The workflow laid out below assumes you have a Canon (or Nikon) DSLR and you're shooting with one camera at a time and are not using Adobe Lightroom to convert your images. Also the renaming program is Windows only, in Mac OSX you can use Automator to rename the images or download Name Mangler.

Step 1: Download the images

The first step is to download the images to a folder on your desktop.

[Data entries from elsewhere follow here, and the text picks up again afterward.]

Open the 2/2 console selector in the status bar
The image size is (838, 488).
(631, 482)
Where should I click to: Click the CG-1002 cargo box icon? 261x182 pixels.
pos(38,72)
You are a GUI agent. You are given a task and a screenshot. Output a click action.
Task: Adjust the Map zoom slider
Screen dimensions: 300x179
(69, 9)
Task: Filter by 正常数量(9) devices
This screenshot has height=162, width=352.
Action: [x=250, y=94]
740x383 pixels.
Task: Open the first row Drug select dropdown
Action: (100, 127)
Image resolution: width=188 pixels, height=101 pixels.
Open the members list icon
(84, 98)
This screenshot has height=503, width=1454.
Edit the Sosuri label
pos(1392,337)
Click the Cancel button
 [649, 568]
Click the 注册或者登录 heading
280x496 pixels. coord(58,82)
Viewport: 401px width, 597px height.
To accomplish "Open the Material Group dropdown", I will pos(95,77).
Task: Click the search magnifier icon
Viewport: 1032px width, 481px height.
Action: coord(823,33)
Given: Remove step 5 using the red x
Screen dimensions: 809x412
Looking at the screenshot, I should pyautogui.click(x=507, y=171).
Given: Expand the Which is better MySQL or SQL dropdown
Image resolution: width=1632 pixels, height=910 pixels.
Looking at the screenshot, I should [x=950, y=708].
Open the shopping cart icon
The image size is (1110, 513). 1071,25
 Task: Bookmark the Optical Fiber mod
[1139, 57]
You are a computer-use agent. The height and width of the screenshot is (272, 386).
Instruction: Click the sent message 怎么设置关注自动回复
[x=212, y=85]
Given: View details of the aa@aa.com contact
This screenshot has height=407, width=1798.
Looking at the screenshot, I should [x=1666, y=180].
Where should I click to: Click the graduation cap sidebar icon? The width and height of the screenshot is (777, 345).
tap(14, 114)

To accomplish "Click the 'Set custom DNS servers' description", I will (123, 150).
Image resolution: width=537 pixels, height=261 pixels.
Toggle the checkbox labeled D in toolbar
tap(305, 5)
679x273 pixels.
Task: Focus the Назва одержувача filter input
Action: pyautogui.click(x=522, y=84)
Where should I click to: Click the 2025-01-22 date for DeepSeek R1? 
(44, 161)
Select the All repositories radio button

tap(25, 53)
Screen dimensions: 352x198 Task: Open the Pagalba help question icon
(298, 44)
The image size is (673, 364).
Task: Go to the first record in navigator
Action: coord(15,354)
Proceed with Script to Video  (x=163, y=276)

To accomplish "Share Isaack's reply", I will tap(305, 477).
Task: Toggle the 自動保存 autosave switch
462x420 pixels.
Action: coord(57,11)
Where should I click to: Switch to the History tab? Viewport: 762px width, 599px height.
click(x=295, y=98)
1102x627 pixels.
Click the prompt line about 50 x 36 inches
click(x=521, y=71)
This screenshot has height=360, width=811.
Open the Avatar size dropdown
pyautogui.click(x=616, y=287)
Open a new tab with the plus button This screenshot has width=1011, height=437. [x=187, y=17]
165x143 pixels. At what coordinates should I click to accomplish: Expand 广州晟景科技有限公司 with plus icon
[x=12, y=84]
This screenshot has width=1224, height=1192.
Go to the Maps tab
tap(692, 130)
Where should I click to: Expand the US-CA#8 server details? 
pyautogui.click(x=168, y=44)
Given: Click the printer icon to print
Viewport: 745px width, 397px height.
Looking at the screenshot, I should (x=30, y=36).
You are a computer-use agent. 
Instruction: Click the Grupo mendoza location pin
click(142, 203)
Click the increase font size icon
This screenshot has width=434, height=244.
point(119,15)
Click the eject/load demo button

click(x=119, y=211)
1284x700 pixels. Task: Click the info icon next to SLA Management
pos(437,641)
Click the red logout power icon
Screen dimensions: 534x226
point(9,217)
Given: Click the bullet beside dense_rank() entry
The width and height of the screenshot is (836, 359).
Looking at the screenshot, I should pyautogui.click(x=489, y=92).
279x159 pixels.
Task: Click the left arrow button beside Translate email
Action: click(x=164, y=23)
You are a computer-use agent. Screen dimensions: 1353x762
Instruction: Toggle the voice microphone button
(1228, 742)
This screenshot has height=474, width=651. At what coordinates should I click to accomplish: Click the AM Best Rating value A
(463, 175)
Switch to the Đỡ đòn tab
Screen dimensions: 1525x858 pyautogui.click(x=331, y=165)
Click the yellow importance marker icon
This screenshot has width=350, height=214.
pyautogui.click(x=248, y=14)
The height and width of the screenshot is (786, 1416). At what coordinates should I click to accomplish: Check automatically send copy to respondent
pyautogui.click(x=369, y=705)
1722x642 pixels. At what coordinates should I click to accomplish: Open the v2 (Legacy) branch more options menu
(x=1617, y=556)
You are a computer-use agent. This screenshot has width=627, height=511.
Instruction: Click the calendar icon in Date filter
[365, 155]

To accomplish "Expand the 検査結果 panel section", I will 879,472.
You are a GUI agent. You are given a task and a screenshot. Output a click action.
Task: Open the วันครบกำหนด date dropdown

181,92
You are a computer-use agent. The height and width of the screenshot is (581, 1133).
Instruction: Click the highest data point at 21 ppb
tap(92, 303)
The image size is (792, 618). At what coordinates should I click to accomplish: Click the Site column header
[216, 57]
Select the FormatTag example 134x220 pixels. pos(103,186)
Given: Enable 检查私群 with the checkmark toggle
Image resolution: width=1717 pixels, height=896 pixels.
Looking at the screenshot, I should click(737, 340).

  • Windows: right click on an empty spot on the desktop, pick "New" from the menu that pops up,
    then pick "Folder"
  • Mac OS X: Control-click (or right-click, if you can) on the Desktop (Finder),
    and a menu will pop up, select "New Folder." You can also hold down shift and command,
    and press N to create a new folder.

Now you want to rename the folder, "New folder" has a nice ring to it, but it won't serve your purpose.
Name the folder by the date the photos were taken. To keep the folders organized in the computer,
the best way to type the date is YYYY_MM_DD. So if the images were shot on January 31st, 2008
you would name the folder 2008_01_31.

Place your memory card into the card reader, open up the folder containing your RAW images and copy them to the folder you just created on your desktop. You are shooting RAW aren't you? There is no reason not to, and you'll have so much more control over your images and the quality after conversion is MUCH better than capturing in JPG format.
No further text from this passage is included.